DATA SUPPLIED START

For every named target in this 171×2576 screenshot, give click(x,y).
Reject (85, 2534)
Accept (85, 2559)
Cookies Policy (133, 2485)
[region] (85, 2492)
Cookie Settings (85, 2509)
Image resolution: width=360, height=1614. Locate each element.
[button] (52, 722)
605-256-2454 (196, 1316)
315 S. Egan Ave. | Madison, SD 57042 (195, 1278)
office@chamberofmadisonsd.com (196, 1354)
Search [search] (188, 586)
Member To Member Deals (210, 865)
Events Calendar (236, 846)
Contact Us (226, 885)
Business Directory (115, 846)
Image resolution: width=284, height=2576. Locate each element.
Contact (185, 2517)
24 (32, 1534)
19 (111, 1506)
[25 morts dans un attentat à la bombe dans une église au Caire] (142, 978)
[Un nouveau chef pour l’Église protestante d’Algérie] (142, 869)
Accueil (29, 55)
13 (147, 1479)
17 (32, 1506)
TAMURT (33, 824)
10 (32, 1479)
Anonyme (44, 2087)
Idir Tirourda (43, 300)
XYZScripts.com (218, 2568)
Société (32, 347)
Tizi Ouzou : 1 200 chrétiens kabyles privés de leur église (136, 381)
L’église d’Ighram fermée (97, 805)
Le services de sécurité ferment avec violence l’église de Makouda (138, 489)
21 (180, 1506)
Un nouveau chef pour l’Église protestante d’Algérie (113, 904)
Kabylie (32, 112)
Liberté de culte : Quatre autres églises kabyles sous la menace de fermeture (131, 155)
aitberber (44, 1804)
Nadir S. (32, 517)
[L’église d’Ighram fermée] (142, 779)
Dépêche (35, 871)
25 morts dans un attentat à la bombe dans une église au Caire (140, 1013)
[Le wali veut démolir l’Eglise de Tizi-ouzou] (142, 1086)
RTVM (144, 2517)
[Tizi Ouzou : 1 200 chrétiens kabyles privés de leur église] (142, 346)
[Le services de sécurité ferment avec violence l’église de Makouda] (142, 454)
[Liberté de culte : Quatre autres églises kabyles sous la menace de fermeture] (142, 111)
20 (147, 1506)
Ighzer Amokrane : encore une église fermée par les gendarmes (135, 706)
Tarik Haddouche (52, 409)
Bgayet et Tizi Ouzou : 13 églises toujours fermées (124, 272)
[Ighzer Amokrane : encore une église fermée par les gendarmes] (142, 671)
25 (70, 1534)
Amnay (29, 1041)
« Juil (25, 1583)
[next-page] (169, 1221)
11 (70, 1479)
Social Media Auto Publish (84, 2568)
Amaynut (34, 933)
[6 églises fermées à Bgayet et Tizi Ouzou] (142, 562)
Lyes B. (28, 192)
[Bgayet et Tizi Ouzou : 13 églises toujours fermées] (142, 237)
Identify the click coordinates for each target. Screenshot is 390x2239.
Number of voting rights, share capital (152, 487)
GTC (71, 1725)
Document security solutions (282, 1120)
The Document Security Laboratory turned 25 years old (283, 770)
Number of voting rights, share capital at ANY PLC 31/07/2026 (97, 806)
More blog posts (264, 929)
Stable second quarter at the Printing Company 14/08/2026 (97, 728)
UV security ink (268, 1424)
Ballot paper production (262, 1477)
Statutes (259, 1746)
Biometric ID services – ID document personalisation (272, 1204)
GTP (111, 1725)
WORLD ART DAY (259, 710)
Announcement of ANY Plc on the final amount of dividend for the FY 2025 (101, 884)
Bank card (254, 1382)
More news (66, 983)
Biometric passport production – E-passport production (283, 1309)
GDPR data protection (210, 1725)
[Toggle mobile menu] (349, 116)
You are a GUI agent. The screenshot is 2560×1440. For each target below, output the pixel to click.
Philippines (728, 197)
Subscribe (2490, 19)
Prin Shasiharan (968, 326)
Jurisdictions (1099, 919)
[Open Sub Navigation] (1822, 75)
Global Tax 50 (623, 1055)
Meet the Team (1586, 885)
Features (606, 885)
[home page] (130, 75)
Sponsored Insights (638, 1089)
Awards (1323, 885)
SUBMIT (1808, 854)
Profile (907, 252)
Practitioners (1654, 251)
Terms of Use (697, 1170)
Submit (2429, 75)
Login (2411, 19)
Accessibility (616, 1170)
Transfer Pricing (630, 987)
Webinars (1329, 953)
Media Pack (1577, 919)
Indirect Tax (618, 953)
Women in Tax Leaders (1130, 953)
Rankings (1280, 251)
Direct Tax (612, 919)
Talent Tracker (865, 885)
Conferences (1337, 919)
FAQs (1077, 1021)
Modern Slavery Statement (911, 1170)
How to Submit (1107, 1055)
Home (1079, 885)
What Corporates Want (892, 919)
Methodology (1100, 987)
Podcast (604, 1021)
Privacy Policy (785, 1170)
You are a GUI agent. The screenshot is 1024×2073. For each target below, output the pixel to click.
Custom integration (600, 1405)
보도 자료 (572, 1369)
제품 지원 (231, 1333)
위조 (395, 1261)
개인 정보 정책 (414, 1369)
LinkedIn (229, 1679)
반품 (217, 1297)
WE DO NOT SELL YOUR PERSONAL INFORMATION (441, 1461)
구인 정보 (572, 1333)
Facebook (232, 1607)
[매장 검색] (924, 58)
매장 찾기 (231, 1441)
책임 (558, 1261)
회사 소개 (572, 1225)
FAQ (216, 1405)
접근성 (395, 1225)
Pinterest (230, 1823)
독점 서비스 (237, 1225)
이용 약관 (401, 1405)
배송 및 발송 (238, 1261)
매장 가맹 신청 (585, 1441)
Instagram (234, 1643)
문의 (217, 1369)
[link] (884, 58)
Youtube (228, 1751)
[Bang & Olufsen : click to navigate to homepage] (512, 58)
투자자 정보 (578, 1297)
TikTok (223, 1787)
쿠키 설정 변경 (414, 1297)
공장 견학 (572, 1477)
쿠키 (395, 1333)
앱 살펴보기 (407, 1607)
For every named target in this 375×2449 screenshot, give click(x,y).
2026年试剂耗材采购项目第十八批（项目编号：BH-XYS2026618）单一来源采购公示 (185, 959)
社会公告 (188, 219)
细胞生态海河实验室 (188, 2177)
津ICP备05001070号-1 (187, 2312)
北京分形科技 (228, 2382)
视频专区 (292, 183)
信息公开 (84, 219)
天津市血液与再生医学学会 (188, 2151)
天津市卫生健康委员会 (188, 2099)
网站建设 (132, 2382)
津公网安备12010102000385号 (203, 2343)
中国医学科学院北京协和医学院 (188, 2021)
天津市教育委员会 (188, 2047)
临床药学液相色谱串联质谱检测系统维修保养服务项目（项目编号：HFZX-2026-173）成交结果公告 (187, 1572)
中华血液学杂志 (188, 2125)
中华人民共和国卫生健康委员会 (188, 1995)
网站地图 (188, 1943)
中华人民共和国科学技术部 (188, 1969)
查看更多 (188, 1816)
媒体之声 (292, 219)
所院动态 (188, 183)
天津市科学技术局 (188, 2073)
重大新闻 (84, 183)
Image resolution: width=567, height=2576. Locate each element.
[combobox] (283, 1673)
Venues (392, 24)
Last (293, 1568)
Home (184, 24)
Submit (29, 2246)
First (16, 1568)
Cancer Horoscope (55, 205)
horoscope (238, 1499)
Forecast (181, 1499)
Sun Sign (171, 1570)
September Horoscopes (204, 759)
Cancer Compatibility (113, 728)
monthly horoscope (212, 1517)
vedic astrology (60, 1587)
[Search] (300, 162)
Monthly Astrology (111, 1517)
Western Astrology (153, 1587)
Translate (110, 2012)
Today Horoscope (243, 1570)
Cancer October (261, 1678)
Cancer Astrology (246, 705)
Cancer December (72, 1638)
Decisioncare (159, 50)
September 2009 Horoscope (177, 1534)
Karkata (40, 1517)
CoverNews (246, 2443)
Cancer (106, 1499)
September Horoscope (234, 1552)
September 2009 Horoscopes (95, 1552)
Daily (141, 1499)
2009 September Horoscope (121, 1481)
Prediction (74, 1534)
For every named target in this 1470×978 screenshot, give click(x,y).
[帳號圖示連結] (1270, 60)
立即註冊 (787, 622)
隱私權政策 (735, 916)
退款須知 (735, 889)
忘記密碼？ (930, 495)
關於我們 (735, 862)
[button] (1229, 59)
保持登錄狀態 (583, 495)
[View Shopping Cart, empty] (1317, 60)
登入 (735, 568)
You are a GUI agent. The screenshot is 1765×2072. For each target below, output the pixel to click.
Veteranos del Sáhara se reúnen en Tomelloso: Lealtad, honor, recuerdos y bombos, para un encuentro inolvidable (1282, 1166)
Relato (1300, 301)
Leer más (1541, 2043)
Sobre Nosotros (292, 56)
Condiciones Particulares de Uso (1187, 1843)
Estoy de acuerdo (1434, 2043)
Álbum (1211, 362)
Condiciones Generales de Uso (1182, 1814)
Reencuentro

DATA SUPPLIED END

> DIRECTIONS
An exact copy of the lines above between the line holding "Sponsored Insights (638, 1089)" and the line holding "Webinars (1329, 953)", inclusive, is the whole answer.

> WRITTEN REPLY
Sponsored Insights (638, 1089)
Awards (1323, 885)
SUBMIT (1808, 854)
Profile (907, 252)
Practitioners (1654, 251)
Terms of Use (697, 1170)
Submit (2429, 75)
Login (2411, 19)
Accessibility (616, 1170)
Transfer Pricing (630, 987)
Webinars (1329, 953)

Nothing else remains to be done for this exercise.